The multivariate normal distribution is the special case in which $g(z)=e^{-z/2}$. While the multivariate normal is unbounded (each element of $x$ can take on arbitrarily large positive or negative values with non-zero probability, because $e^{-z/2}>0$ for all non-negative $z$), in general elliptical distributions can be bounded or unbounded—such a distribution is bounded if $g(z)=0$ for all $z$ greater than some value.

There exist elliptical distributions that have undefined mean, such as the Cauchy distribution (even in the univariate case). Because the variable x enters the density function quadratically, all elliptical distributions are symmetric about $\mu.$

If two subsets of a jointly elliptical random vector are uncorrelated, then if their means exist they are mean independent of each other (the mean of each subvector conditional on the value of the other subvector equals the unconditional mean).

If random vector X is elliptically distributed, then so is DX for any matrix D with full row rank. Thus any linear combination of the components of X is elliptical (though not necessarily with the same elliptical distribution), and any subset of X is elliptical.

==Applications==
Elliptical distributions are used in statistics and in economics. They are also used to calculate the landing footprints of spacecraft.

In mathematical economics, elliptical distributions have been used to describe portfolios in mathematical finance.

===Statistics: Generalized multivariate analysis===

In statistics, the multivariate normal distribution (of Gauss) is used in classical multivariate analysis, in which most methods for estimation and hypothesis-testing are motivated for the normal distribution. In contrast to classical multivariate analysis, generalized multivariate analysis refers to research on elliptical distributions without the restriction of normality.

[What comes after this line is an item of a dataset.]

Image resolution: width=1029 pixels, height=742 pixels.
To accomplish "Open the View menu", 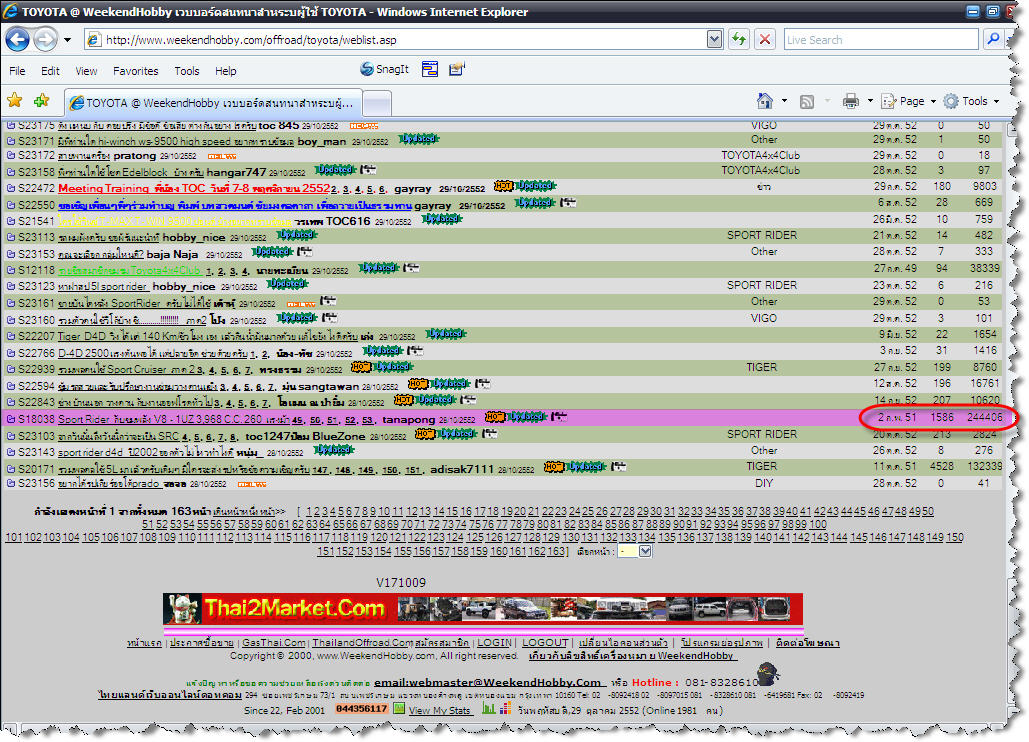I will [86, 71].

For suitable elliptical distributions, some classical methods continue to have good properties. Under finite-variance assumptions, an extension of Cochran's theorem (on the distribution of quadratic forms) holds.

====Spherical distribution====

An elliptical distribution with a zero mean and variance in the form $\alpha I$ where $I$ is the identity-matrix is called a spherical distribution. For spherical distributions, classical results on parameter-estimation and hypothesis-testing hold have been extended. Similar results hold for linear models, and indeed also for complicated models (especially for the growth curve model). The analysis of multivariate models uses multilinear algebra (particularly Kronecker products and vectorization) and matrix calculus.

====Robust statistics: Asymptotics====

Another use of elliptical distributions is in robust statistics, in which researchers examine how statistical procedures perform on the class of elliptical distributions, to gain insight into the procedures' performance on even more general problems, for example by using the limiting theory of statistics ("asymptotics").

===Economics and finance===

Elliptical distributions are important in portfolio theory because, if the returns on all assets available for portfolio formation are jointly elliptically distributed, then all portfolios can be characterized completely by their location and scale - that is, any two portfolios with identical location and scale of portfolio return have identical distributions of portfolio return. Various features of portfolio analysis, including mutual fund separation theorems and the Capital Asset Pricing Model, hold for all elliptical distributions.